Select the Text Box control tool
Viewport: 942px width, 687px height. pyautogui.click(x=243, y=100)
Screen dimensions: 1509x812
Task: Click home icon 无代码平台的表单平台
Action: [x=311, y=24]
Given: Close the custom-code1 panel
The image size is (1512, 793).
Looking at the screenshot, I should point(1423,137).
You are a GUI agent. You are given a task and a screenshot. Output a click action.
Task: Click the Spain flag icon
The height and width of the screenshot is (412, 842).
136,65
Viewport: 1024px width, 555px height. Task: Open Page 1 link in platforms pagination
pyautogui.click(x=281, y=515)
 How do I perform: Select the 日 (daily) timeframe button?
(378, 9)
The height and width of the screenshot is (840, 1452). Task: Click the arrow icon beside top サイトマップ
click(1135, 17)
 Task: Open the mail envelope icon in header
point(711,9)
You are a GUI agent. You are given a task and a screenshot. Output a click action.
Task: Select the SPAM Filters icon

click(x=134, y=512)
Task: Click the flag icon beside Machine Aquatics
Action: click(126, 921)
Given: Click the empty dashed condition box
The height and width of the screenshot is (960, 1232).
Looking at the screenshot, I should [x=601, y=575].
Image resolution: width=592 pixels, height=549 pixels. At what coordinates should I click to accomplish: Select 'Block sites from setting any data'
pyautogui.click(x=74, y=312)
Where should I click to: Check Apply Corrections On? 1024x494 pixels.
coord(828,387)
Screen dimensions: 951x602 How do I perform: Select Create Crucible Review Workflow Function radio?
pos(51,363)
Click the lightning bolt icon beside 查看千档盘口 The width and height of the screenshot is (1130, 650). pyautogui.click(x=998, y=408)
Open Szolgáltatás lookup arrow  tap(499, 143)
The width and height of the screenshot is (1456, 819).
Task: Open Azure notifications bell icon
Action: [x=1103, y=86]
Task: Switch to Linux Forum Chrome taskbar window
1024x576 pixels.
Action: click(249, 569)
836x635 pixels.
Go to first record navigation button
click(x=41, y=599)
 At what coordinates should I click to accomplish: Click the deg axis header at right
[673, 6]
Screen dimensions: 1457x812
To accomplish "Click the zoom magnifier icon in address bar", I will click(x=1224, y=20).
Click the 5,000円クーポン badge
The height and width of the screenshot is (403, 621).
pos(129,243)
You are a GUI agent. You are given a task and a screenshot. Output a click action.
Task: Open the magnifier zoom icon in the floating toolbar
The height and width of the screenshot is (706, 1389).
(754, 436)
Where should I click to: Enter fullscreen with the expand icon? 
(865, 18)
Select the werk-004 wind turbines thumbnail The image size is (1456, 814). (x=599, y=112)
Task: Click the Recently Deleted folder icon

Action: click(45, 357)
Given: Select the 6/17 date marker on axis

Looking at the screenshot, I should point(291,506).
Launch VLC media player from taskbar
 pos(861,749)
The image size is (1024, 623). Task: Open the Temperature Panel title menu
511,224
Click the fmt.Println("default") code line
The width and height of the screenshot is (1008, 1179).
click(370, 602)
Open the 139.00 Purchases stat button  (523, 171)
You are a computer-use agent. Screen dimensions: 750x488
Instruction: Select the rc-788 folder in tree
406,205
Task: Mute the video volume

Request
Print the entries again without any change, starting at the line that contains "Given: Click the empty dashed condition box" and stopping after the line that contains "pos(129,243)".

Solution to this task
Given: Click the empty dashed condition box
The height and width of the screenshot is (960, 1232).
Looking at the screenshot, I should [x=601, y=575].
Image resolution: width=592 pixels, height=549 pixels. At what coordinates should I click to accomplish: Select 'Block sites from setting any data'
pyautogui.click(x=74, y=312)
Where should I click to: Check Apply Corrections On? 1024x494 pixels.
coord(828,387)
Screen dimensions: 951x602 How do I perform: Select Create Crucible Review Workflow Function radio?
pos(51,363)
Click the lightning bolt icon beside 查看千档盘口 The width and height of the screenshot is (1130, 650). pyautogui.click(x=998, y=408)
Open Szolgáltatás lookup arrow  tap(499, 143)
The width and height of the screenshot is (1456, 819).
Task: Open Azure notifications bell icon
Action: [x=1103, y=86]
Task: Switch to Linux Forum Chrome taskbar window
1024x576 pixels.
Action: click(249, 569)
836x635 pixels.
Go to first record navigation button
click(x=41, y=599)
 At what coordinates should I click to accomplish: Click the deg axis header at right
[673, 6]
Screen dimensions: 1457x812
To accomplish "Click the zoom magnifier icon in address bar", I will click(x=1224, y=20).
Click the 5,000円クーポン badge
The height and width of the screenshot is (403, 621).
pos(129,243)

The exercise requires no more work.